_THE INPUT_.
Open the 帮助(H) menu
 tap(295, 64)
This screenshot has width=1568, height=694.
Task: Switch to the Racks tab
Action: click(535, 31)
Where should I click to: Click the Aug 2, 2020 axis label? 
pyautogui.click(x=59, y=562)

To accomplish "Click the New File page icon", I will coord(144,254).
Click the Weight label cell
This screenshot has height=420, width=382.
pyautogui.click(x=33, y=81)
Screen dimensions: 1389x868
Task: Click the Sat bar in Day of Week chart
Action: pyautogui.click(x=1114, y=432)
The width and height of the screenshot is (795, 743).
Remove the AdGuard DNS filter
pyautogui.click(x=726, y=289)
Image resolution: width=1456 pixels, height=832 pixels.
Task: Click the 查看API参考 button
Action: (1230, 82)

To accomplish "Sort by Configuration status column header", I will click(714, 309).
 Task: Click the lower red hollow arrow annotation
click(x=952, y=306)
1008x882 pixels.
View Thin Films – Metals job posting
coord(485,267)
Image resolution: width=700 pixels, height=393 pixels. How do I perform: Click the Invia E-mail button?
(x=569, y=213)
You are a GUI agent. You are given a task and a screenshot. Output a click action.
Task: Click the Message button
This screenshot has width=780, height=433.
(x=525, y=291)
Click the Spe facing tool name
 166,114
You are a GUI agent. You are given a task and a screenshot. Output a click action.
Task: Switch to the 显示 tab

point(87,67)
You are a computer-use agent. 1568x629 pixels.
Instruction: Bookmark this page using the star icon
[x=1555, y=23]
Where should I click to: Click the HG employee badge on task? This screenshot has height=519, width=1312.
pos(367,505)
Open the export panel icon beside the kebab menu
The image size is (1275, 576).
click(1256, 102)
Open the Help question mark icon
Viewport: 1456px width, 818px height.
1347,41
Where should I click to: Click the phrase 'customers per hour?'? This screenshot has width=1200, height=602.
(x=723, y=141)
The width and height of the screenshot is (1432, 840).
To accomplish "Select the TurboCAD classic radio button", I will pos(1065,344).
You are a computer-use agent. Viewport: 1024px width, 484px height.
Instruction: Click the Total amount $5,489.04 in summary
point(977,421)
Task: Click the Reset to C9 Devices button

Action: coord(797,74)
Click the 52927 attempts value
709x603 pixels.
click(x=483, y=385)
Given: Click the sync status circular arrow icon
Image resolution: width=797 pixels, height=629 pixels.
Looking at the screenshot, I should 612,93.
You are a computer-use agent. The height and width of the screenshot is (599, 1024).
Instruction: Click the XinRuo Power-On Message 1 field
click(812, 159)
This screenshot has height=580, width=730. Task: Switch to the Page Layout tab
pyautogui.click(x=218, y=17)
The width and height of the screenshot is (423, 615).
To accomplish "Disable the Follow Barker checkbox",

_WHAT TO WORK ON_. Output all of the data exactly.

_COMPLETED TASK_.
Open the 帮助(H) menu
 tap(295, 64)
This screenshot has width=1568, height=694.
Task: Switch to the Racks tab
Action: click(535, 31)
Where should I click to: Click the Aug 2, 2020 axis label? 
pyautogui.click(x=59, y=562)

To accomplish "Click the New File page icon", I will coord(144,254).
Click the Weight label cell
This screenshot has height=420, width=382.
pyautogui.click(x=33, y=81)
Screen dimensions: 1389x868
Task: Click the Sat bar in Day of Week chart
Action: pyautogui.click(x=1114, y=432)
The width and height of the screenshot is (795, 743).
Remove the AdGuard DNS filter
pyautogui.click(x=726, y=289)
Image resolution: width=1456 pixels, height=832 pixels.
Task: Click the 查看API参考 button
Action: (1230, 82)

To accomplish "Sort by Configuration status column header", I will click(714, 309).
 Task: Click the lower red hollow arrow annotation
click(x=952, y=306)
1008x882 pixels.
View Thin Films – Metals job posting
coord(485,267)
Image resolution: width=700 pixels, height=393 pixels. How do I perform: Click the Invia E-mail button?
(x=569, y=213)
You are a GUI agent. You are given a task and a screenshot. Output a click action.
Task: Click the Message button
This screenshot has width=780, height=433.
(x=525, y=291)
Click the Spe facing tool name
 166,114
You are a GUI agent. You are given a task and a screenshot. Output a click action.
Task: Switch to the 显示 tab

point(87,67)
You are a computer-use agent. 1568x629 pixels.
Instruction: Bookmark this page using the star icon
[x=1555, y=23]
Where should I click to: Click the HG employee badge on task? This screenshot has height=519, width=1312.
pos(367,505)
Open the export panel icon beside the kebab menu
The image size is (1275, 576).
click(1256, 102)
Open the Help question mark icon
Viewport: 1456px width, 818px height.
1347,41
Where should I click to: Click the phrase 'customers per hour?'? This screenshot has width=1200, height=602.
(x=723, y=141)
The width and height of the screenshot is (1432, 840).
To accomplish "Select the TurboCAD classic radio button", I will pos(1065,344).
You are a computer-use agent. Viewport: 1024px width, 484px height.
Instruction: Click the Total amount $5,489.04 in summary
point(977,421)
Task: Click the Reset to C9 Devices button

Action: coord(797,74)
Click the 52927 attempts value
709x603 pixels.
click(x=483, y=385)
Given: Click the sync status circular arrow icon
Image resolution: width=797 pixels, height=629 pixels.
Looking at the screenshot, I should 612,93.
You are a computer-use agent. The height and width of the screenshot is (599, 1024).
Instruction: Click the XinRuo Power-On Message 1 field
click(812, 159)
This screenshot has height=580, width=730. Task: Switch to the Page Layout tab
pyautogui.click(x=218, y=17)
The width and height of the screenshot is (423, 615).
To accomplish "Disable the Follow Barker checkbox",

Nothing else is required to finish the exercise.